- **What is needed**
Your answer should hold all lines of the entries that include the word "Новости".

- **Dataset records**

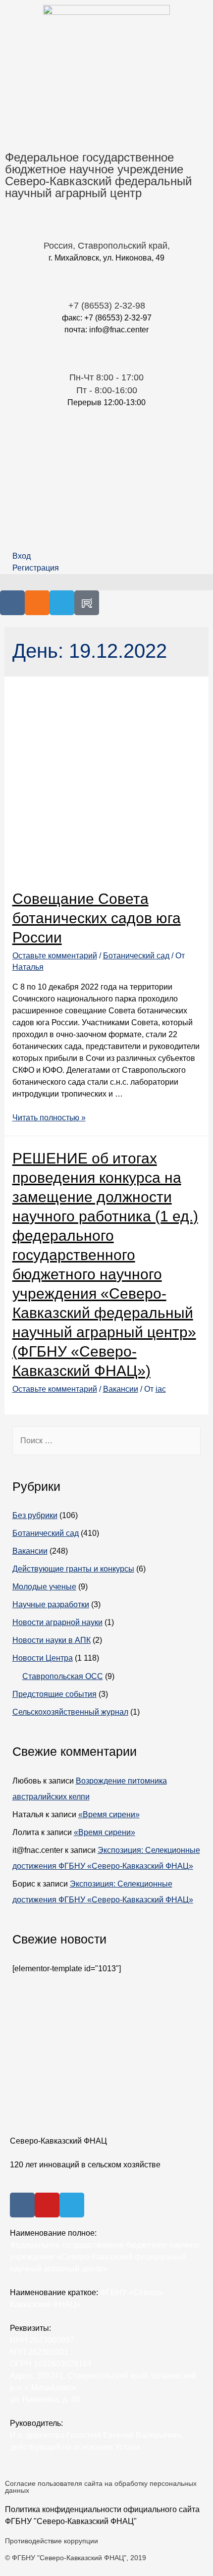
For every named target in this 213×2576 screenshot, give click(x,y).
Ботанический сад (136, 955)
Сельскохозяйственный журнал (70, 1712)
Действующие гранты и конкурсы (73, 1569)
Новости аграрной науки (57, 1622)
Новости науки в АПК (51, 1640)
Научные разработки (50, 1604)
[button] (106, 582)
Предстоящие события (54, 1694)
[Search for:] (106, 1440)
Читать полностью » (49, 1117)
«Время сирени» (109, 1814)
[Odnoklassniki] (37, 602)
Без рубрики (34, 1515)
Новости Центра (42, 1658)
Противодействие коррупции (51, 2541)
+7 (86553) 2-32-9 (104, 306)
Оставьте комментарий (54, 955)
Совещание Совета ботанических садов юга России (96, 918)
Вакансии (120, 1389)
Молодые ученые (44, 1586)
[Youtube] (47, 2205)
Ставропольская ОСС (62, 1676)
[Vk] (12, 602)
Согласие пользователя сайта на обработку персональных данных (101, 2486)
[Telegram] (62, 602)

- **Worked solution**
Новости аграрной науки (57, 1622)
Новости науки в АПК (51, 1640)
Новости Центра (42, 1658)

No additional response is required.